### [SELECTED TEXT]
┏━━

Living under capitalism and settler colonialism resounds with dissonance. Our hearts are broken, yet we need to go to work and act as if everything is fine. Tens of thousands of Palestinians are dying, yet we have to sell things to make money. The pain and grief is so much to bear, and we still have to take care of our own health and illnesses and Disabilities and people.

This dissonance causes us to feel alone and activated in our bodies. It pushes us to dissociate or self-soothe with our backs to the pain. Our fear of our own safety strives to keep us quiet, keep everything unchanged. It's human not to be able to bear this pain, and to want to survive.

What we have to recognize is that we are being systematically trained to uphold the status-quo while genocides and the destruction of lands and waters and peoples continue. We're incentivized to choose our safety and comfort, no matter the cost. Colonialist propaganda works to obfuscate the true cost, by controlling the news media, shutting down communication in places experiencing genocide, and rewriting histories through colonizer lenses. Palestinians are showing us the truth, at great cost. It is up to us to listen. Witness. Grieve. Change.

Colonialism tries to water down oppression by assigning us broad identities that don’t encapsulate our unique histories and struggles, and propagating narratives that people that hold a lot of privilege, are in fact ‘oppressed’. For example, identities like “brown” or “BIPOC” or “women” are automatically considered ‘oppressed’. Not that these identities don’t experience marginalization or oppression, but it papers over which communities are being systematically and disproportionately harmed and who is part of the harm, within the same communities. The outcome is that people with significant privilege from these identities continue to center their own trauma and lenses while propagating caste/class/race/Disability based discrimination and violence. We need to end this vicious cycle.

┗━━

### [THE PROBLEM]
Reproduce the passage above on living with dissonance under capitalism and settler colonialism, word for word and in full.

### [AVAILABLE DATA]
┏━━

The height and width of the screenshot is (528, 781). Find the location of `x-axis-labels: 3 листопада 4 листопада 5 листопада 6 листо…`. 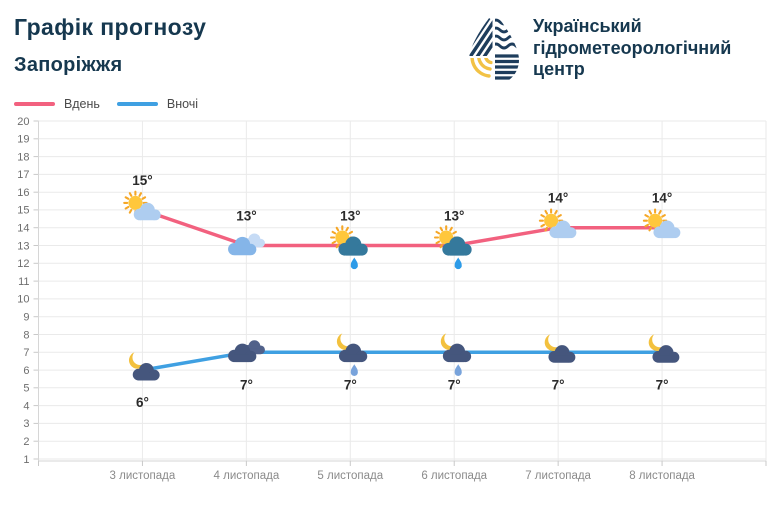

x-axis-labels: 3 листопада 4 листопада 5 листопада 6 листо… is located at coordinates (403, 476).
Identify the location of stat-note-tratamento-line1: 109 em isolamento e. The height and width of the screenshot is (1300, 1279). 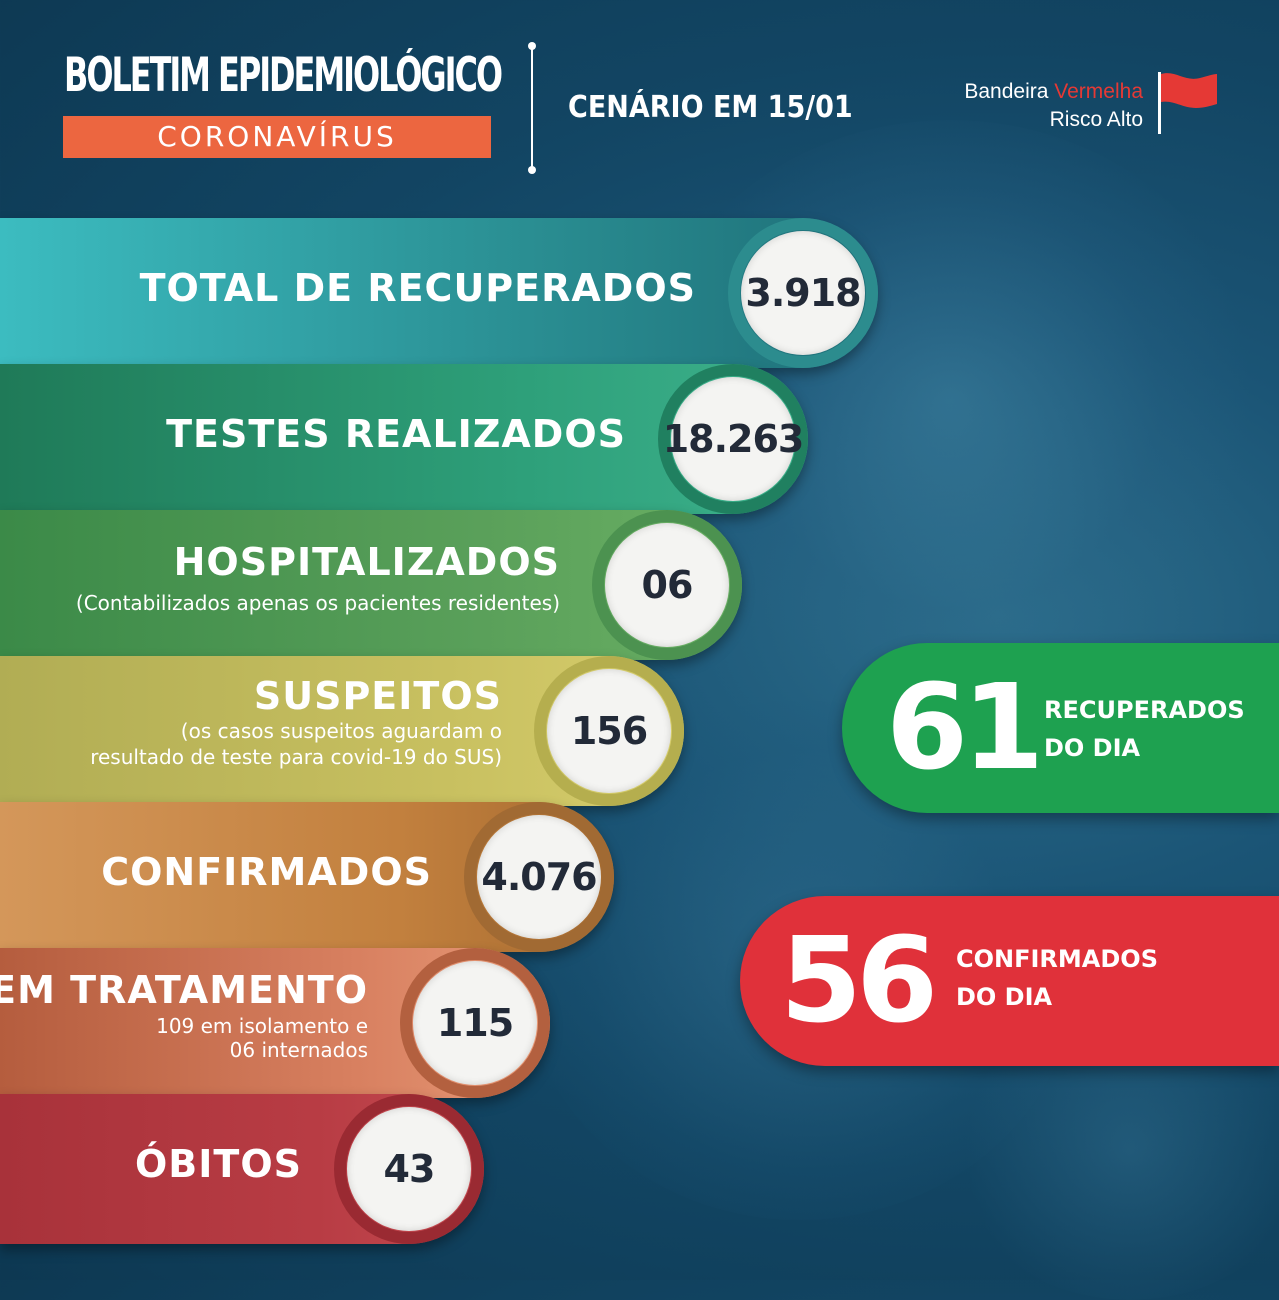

┗━━

### [YOUR RESPONSE]
Living under capitalism and settler colonialism resounds with dissonance. Our hearts are broken, yet we need to go to work and act as if everything is fine. Tens of thousands of Palestinians are dying, yet we have to sell things to make money. The pain and grief is so much to bear, and we still have to take care of our own health and illnesses and Disabilities and people.

This dissonance causes us to feel alone and activated in our bodies. It pushes us to dissociate or self-soothe with our backs to the pain. Our fear of our own safety strives to keep us quiet, keep everything unchanged. It's human not to be able to bear this pain, and to want to survive.

What we have to recognize is that we are being systematically trained to uphold the status-quo while genocides and the destruction of lands and waters and peoples continue. We're incentivized to choose our safety and comfort, no matter the cost. Colonialist propaganda works to obfuscate the true cost, by controlling the news media, shutting down communication in places experiencing genocide, and rewriting histories through colonizer lenses. Palestinians are showing us the truth, at great cost. It is up to us to listen. Witness. Grieve. Change.

Colonialism tries to water down oppression by assigning us broad identities that don’t encapsulate our unique histories and struggles, and propagating narratives that people that hold a lot of privilege, are in fact ‘oppressed’. For example, identities like “brown” or “BIPOC” or “women” are automatically considered ‘oppressed’. Not that these identities don’t experience marginalization or oppression, but it papers over which communities are being systematically and disproportionately harmed and who is part of the harm, within the same communities. The outcome is that people with significant privilege from these identities continue to center their own trauma and lenses while propagating caste/class/race/Disability based discrimination and violence. We need to end this vicious cycle.